#### [Saved entries]

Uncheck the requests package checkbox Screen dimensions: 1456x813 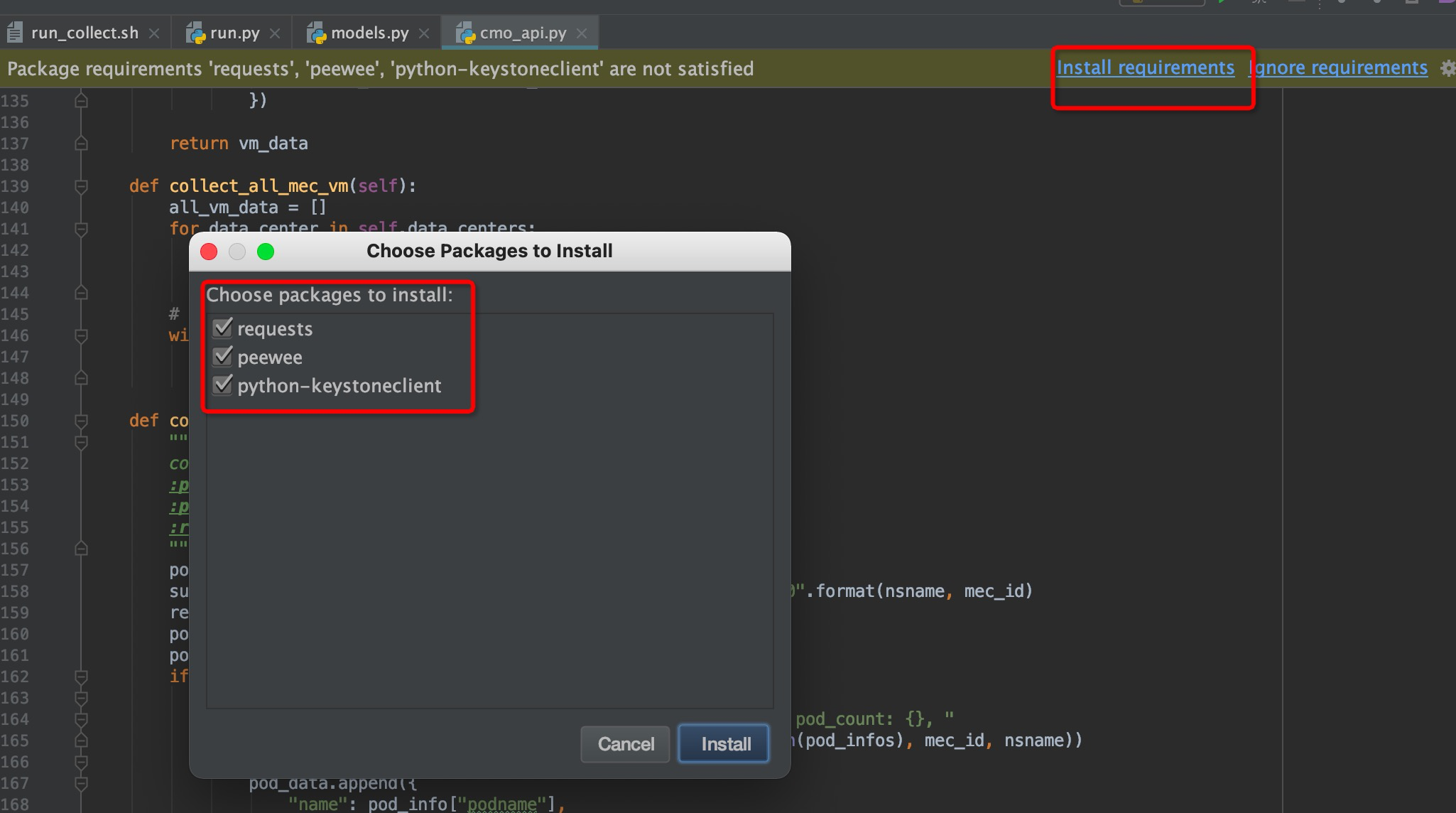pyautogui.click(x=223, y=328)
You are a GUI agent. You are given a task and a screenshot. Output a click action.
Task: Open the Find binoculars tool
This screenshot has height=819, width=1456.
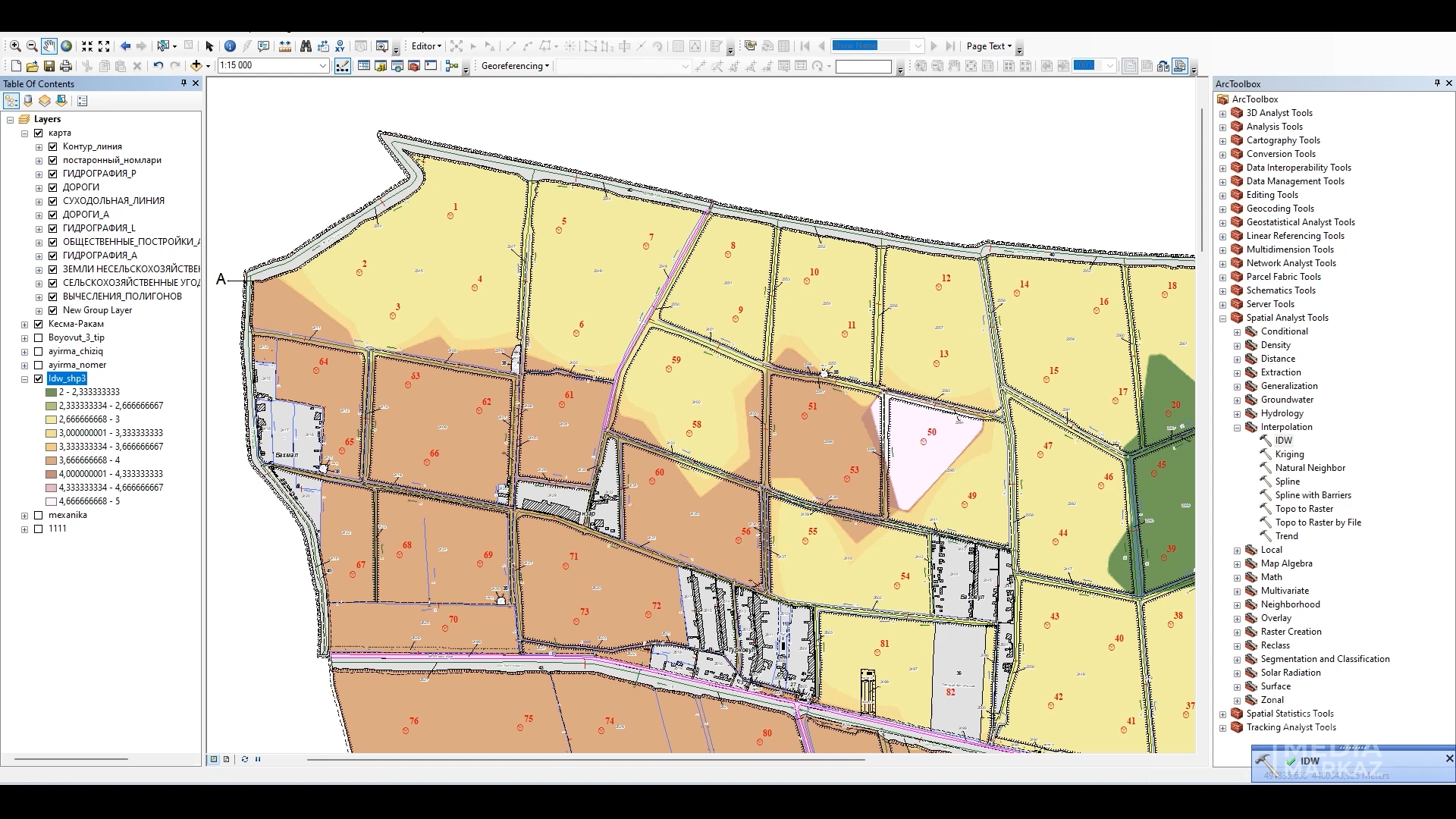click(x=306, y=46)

#### [PROBLEM STATEMENT]
Write the lines from the line containing "Task: Open the Find binoculars tool" through the last line of the data out again exactly, and only those lines; pictures stay out.

#### [RESPONSE TO THIS TASK]
Task: Open the Find binoculars tool
This screenshot has height=819, width=1456.
click(x=306, y=46)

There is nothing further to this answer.